* What is required *
Using the records below, quote only the span that opens with the line containing "Roasted Hazelnut (450, 1059)" and closes with the line containing "Privacy policy (278, 2548)", exactly and inclusively.

* The data *
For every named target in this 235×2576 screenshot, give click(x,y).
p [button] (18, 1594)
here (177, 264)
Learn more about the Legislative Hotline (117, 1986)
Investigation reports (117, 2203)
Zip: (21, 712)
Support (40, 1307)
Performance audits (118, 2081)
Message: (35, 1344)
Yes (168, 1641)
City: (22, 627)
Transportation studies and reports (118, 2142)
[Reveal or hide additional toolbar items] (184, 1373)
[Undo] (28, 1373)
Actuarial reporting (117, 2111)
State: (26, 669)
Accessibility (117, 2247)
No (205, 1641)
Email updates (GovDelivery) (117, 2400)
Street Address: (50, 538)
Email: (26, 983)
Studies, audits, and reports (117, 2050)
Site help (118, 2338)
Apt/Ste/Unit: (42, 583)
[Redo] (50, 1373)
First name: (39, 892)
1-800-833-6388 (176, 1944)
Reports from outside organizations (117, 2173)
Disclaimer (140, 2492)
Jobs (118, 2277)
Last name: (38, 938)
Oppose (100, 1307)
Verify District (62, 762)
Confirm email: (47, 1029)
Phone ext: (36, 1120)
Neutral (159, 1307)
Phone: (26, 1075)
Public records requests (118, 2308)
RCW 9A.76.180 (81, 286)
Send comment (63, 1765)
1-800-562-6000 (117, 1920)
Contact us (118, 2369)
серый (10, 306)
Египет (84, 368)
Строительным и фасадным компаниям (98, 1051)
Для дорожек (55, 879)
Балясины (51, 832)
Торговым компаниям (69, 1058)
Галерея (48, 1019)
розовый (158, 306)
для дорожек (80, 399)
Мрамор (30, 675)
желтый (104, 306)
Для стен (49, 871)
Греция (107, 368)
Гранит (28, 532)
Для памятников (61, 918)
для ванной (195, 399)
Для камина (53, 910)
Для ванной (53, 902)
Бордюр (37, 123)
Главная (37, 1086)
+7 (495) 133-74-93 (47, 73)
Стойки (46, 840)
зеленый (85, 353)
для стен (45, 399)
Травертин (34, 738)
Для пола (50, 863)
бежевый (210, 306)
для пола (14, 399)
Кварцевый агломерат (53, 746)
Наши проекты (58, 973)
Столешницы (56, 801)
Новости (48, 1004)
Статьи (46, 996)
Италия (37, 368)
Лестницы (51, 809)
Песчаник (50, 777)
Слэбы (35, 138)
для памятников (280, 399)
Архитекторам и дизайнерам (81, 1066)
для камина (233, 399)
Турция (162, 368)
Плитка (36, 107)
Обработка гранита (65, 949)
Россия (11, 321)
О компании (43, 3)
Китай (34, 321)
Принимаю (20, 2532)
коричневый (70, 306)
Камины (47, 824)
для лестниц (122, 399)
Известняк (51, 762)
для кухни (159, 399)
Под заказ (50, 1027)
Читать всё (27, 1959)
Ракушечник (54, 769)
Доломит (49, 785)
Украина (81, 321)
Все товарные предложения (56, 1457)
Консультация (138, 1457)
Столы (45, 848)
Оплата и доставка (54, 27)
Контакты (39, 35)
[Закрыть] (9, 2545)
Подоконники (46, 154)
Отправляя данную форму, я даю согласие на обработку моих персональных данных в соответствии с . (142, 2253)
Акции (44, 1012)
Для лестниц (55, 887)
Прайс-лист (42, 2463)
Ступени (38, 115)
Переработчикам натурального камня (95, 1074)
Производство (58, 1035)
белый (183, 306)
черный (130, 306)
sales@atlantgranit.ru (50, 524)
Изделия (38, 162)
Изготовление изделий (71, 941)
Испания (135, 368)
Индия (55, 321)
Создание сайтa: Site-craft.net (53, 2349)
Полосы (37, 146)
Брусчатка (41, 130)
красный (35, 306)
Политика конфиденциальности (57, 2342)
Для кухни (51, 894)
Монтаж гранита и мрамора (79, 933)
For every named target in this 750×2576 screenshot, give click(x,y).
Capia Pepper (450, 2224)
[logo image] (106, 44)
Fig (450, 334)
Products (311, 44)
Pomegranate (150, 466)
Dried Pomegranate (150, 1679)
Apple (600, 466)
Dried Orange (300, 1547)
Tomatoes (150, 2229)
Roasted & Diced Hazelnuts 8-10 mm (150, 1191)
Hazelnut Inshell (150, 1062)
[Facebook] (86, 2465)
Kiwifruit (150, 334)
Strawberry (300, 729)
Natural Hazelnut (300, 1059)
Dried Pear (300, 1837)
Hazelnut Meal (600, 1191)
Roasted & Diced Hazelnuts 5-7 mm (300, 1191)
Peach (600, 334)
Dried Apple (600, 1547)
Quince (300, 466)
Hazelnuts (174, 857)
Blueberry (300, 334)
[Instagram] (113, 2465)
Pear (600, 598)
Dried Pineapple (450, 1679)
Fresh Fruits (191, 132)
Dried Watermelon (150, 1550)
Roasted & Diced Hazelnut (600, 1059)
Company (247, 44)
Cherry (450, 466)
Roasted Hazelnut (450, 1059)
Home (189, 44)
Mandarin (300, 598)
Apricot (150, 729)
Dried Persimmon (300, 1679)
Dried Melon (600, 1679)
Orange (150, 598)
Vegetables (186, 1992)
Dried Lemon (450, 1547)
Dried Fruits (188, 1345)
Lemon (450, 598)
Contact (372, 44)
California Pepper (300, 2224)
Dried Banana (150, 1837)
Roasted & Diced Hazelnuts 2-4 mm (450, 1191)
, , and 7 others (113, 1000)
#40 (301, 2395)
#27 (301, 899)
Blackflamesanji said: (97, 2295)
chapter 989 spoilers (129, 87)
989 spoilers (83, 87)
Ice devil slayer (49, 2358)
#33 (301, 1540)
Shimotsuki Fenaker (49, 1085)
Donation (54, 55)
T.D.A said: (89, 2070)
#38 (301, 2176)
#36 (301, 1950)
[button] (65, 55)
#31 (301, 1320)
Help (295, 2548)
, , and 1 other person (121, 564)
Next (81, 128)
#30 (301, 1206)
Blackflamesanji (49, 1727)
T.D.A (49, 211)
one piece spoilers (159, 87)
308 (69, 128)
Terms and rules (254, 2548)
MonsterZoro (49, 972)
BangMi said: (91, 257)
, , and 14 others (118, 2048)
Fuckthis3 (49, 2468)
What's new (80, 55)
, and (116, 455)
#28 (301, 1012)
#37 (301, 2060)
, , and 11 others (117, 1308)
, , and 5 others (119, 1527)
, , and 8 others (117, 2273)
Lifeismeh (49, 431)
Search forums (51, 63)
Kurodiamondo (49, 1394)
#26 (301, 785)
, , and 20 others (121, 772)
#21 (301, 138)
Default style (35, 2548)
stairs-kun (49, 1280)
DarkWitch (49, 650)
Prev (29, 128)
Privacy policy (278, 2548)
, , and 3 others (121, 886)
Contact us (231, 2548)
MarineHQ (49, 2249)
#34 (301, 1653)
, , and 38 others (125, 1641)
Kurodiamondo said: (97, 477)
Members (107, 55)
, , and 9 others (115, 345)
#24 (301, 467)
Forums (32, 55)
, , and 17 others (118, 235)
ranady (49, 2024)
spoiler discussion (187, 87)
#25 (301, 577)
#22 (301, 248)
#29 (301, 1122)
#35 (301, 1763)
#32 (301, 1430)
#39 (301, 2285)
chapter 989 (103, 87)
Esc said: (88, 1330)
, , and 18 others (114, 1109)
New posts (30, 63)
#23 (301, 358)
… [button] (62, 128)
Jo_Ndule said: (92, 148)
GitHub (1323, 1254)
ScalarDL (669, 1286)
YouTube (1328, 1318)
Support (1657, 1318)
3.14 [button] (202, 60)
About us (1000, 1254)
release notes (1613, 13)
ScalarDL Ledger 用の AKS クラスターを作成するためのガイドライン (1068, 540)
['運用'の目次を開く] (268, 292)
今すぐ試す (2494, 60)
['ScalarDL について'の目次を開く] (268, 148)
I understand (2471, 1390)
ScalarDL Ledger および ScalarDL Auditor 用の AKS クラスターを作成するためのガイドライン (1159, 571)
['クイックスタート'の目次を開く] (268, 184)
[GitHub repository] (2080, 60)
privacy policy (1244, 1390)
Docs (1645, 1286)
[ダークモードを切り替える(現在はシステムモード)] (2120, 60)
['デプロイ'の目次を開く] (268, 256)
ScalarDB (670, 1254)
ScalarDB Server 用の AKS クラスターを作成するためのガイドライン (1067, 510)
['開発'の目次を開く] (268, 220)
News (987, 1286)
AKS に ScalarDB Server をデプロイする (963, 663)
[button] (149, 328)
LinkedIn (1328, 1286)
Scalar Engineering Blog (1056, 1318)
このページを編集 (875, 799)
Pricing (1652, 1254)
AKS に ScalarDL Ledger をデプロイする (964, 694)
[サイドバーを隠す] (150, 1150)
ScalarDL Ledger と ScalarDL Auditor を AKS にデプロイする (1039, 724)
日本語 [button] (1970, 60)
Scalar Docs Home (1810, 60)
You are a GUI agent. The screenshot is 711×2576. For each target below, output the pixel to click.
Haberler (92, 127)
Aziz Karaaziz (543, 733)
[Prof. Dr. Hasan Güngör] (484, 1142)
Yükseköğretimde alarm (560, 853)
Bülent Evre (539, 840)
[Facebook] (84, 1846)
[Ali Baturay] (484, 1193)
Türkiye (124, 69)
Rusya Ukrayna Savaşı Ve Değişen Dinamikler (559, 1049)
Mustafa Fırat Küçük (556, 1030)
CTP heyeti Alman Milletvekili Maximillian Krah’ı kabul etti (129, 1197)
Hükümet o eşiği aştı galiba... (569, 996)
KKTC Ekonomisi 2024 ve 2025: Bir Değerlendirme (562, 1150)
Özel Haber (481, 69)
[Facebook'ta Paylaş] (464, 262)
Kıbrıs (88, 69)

* Written reply *
Roasted Hazelnut (450, 1059)
Home (189, 44)
Mandarin (300, 598)
Apricot (150, 729)
Dried Persimmon (300, 1679)
Dried Melon (600, 1679)
Orange (150, 598)
Vegetables (186, 1992)
Dried Lemon (450, 1547)
Dried Fruits (188, 1345)
Lemon (450, 598)
Contact (372, 44)
California Pepper (300, 2224)
Dried Banana (150, 1837)
Roasted & Diced Hazelnuts 2-4 mm (450, 1191)
, , and 7 others (113, 1000)
#40 (301, 2395)
#27 (301, 899)
Blackflamesanji said: (97, 2295)
chapter 989 spoilers (129, 87)
989 spoilers (83, 87)
Ice devil slayer (49, 2358)
#33 (301, 1540)
Shimotsuki Fenaker (49, 1085)
Donation (54, 55)
T.D.A said: (89, 2070)
#38 (301, 2176)
#36 (301, 1950)
[button] (65, 55)
#31 (301, 1320)
Help (295, 2548)
, , and 1 other person (121, 564)
Next (81, 128)
#30 (301, 1206)
Blackflamesanji (49, 1727)
T.D.A (49, 211)
one piece spoilers (159, 87)
308 (69, 128)
Terms and rules (254, 2548)
MonsterZoro (49, 972)
BangMi said: (91, 257)
, , and 14 others (118, 2048)
Fuckthis3 (49, 2468)
What's new (80, 55)
, and (116, 455)
#28 (301, 1012)
#37 (301, 2060)
, , and 11 others (117, 1308)
, , and 5 others (119, 1527)
, , and 8 others (117, 2273)
Lifeismeh (49, 431)
Search forums (51, 63)
Kurodiamondo (49, 1394)
#26 (301, 785)
, , and 20 others (121, 772)
#21 (301, 138)
Default style (35, 2548)
stairs-kun (49, 1280)
DarkWitch (49, 650)
Prev (29, 128)
Privacy policy (278, 2548)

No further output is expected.